Thermodynamics and Anti-Entropic Mechanisms (my most techy title ever)

Question from Simon:
I was debating with a Christian friend about evolution and the genesis of life and I have to admit that he stumped me in regards to thermodynamics. He agrees that you can have a localised reduction in entropy as long as the overall system entropy increases (which is where most of the pro-evolution arguments seem to end) however he argues that to do so, you require some form of mechanism to drive the decrease as spontaneous localised decreases in entropy do not occur either in open or closed systems. Can you offer an explanation which supports or refutes this?

Answer by SmartLX:
Spontaneous localised decreases in entropy (i.e. increases in order) do not require the kind of mechanism you and the creationist are thinking of, only a bit of physical force.
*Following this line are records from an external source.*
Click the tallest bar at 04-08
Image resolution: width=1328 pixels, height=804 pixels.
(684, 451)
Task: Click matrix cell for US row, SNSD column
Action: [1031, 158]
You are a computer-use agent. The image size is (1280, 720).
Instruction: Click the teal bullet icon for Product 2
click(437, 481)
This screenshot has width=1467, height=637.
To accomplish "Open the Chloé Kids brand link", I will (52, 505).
– If you have a jar filled partially with rocks and sand and you shake it randomly for a while, the smaller particles will tend to make their way towards the bottom of the jar while the big ones stay on top, ordering the collection solely through gravity and friction.
– Chemists regularly use a centrifuge to separate heavier elements of a mixture or compound from lighter parts through centripetal/centrifugal force alone.
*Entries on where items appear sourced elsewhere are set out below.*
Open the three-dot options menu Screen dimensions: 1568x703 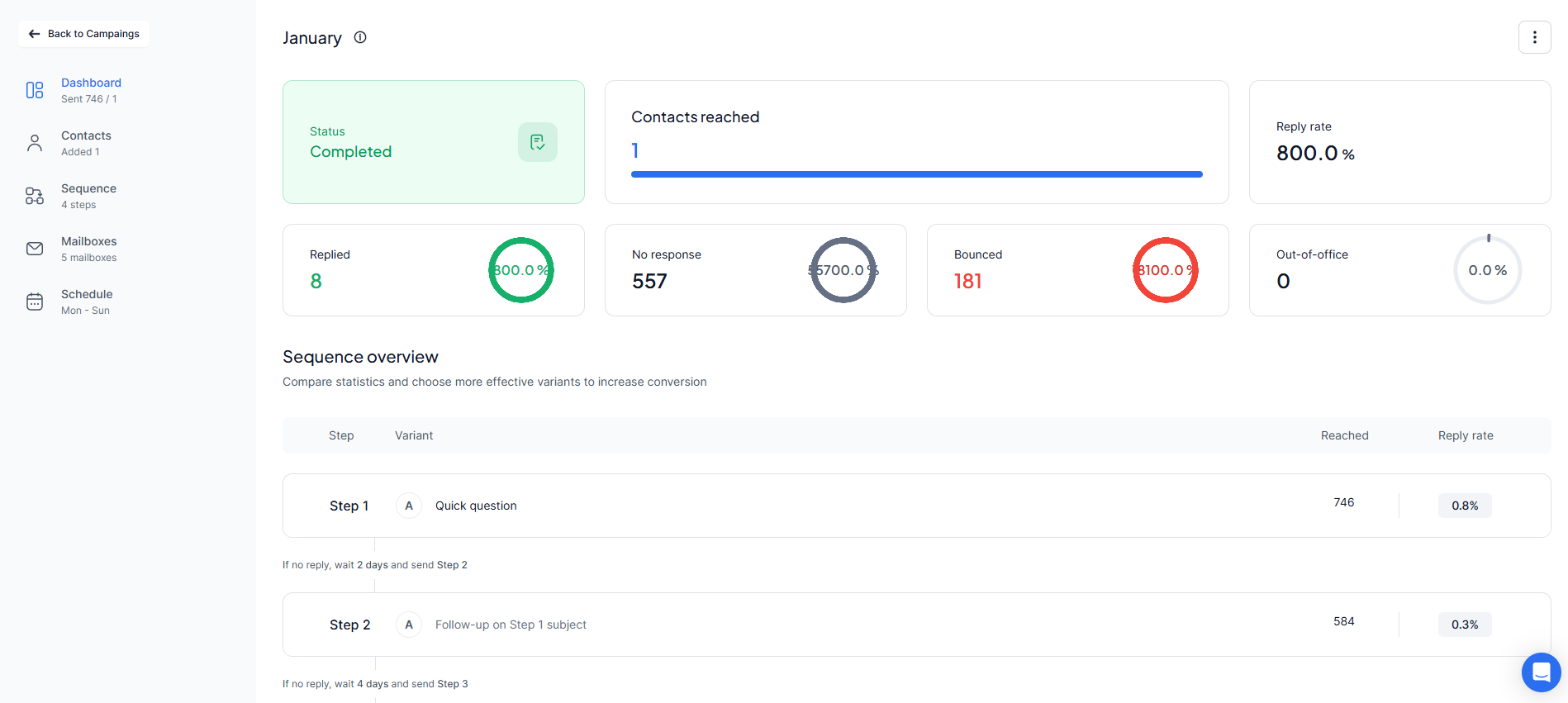tap(1534, 37)
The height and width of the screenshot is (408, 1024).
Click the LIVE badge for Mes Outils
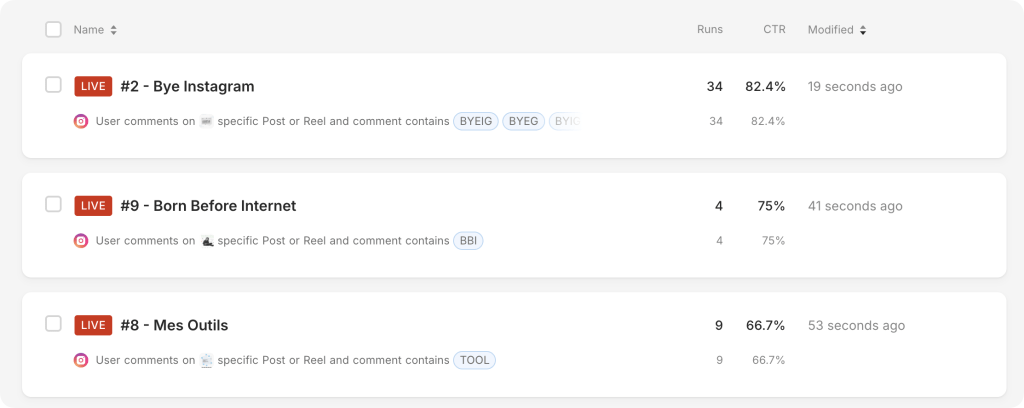pyautogui.click(x=93, y=325)
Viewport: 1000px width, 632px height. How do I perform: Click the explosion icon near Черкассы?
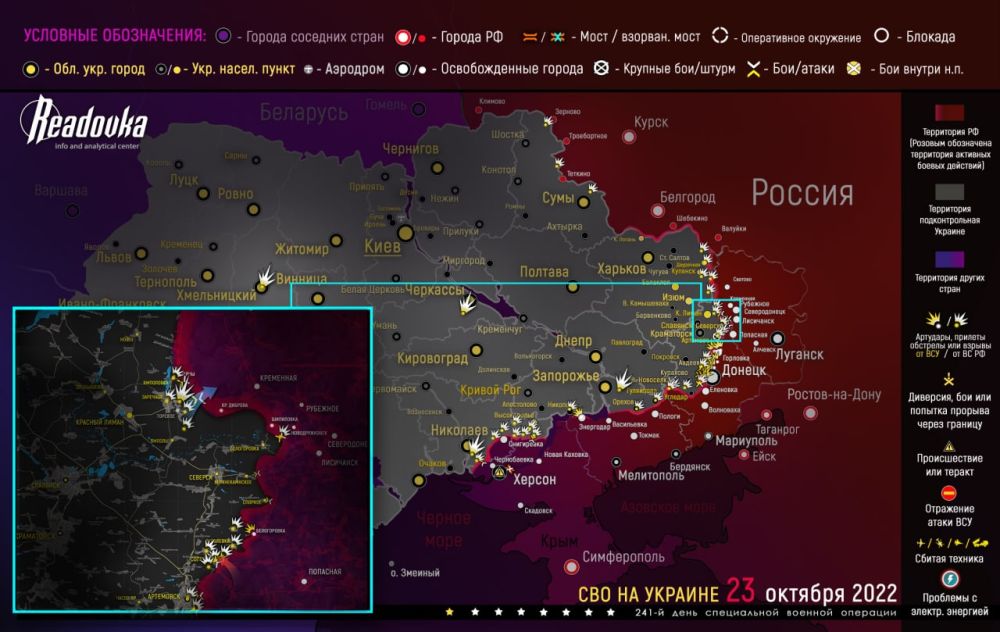[x=467, y=304]
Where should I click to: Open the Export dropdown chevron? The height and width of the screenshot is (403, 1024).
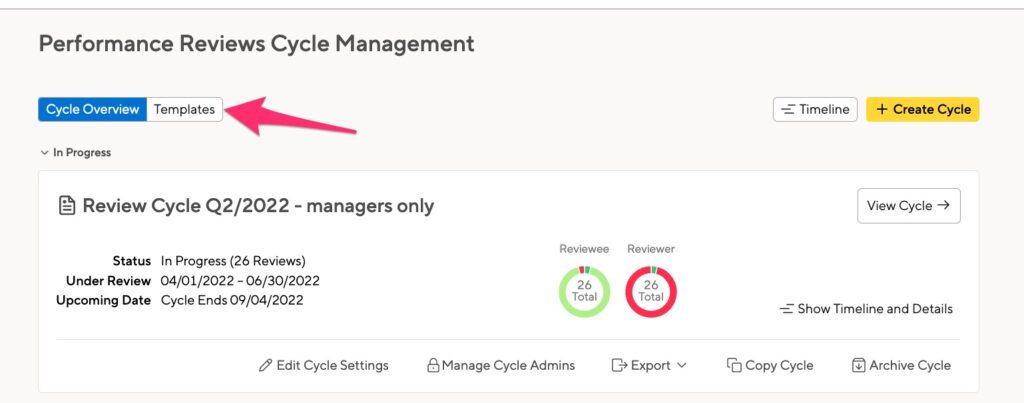pos(681,365)
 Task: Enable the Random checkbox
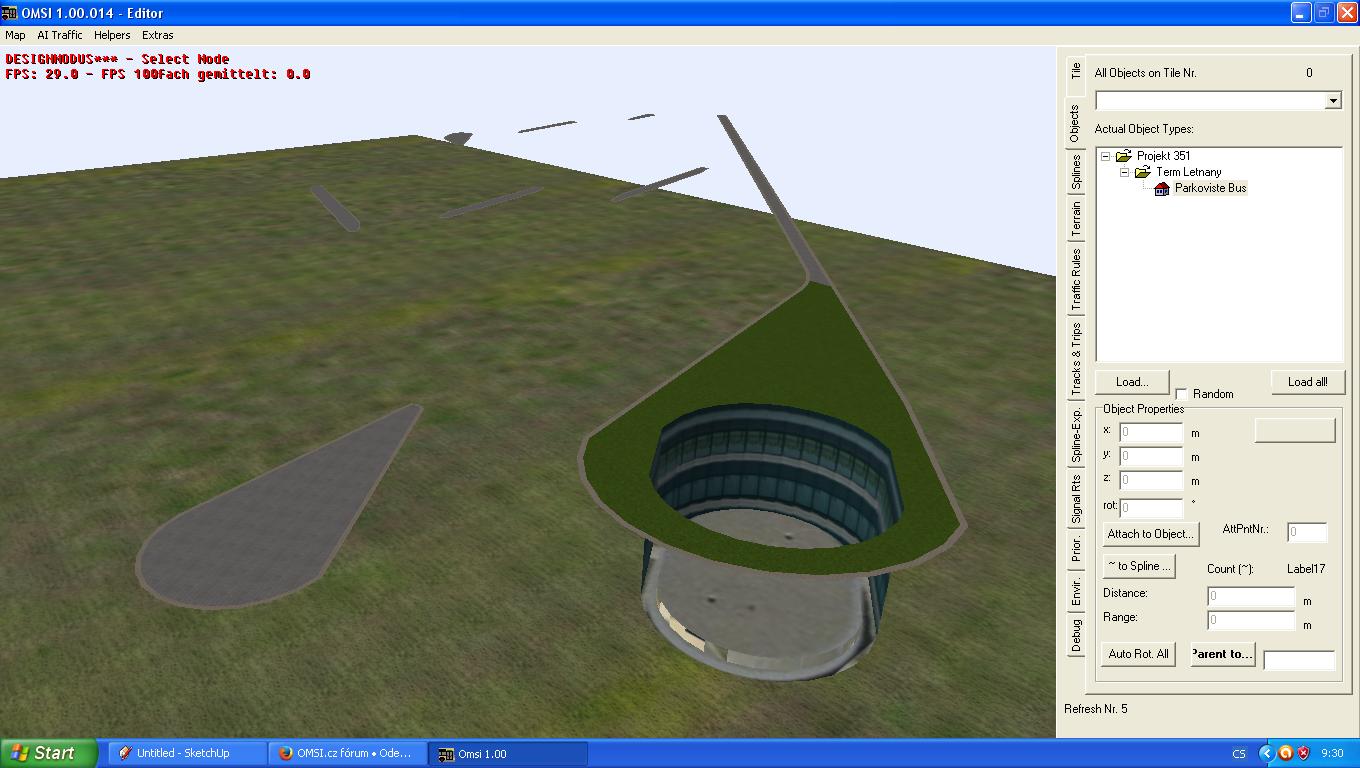[1182, 394]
– Oil and water mixed together will separate vertically to some extent, even if you don’t agitate them. Gravity again, plus surface tension and possibly other parts of fluid dynamics I don’t fully understand.
– A group of small magnets dropped randomly in a bucket will snap together into a structure. Depending on their shape, many of them may join in a very straight line. Iron filings will arrange themselves into beautiful patterns around an electromagnet, and ferrofluid has to be seen to be believed.

There’s a creationist idea that all new order (physical, chemical, linguistic, etc.) requires a mind to create it. You’re up against a more flexible idea that new all order requires a mechanism, whether or not a mind is ultimately behind that, but there’s no more evidence for this idea than for the other. The inorganic forces of this planet (wind, tides, tectonic shift, orbital spin) were what the initial chemicals of life needed in order to come together and form a useful configuration. Once life existed it was capable of exerting its own forces, for good or ill, and evolution took hold through natural selection. We don’t know the details, but there is no discernible problem with the principle, no matter how much creationists would like there to be.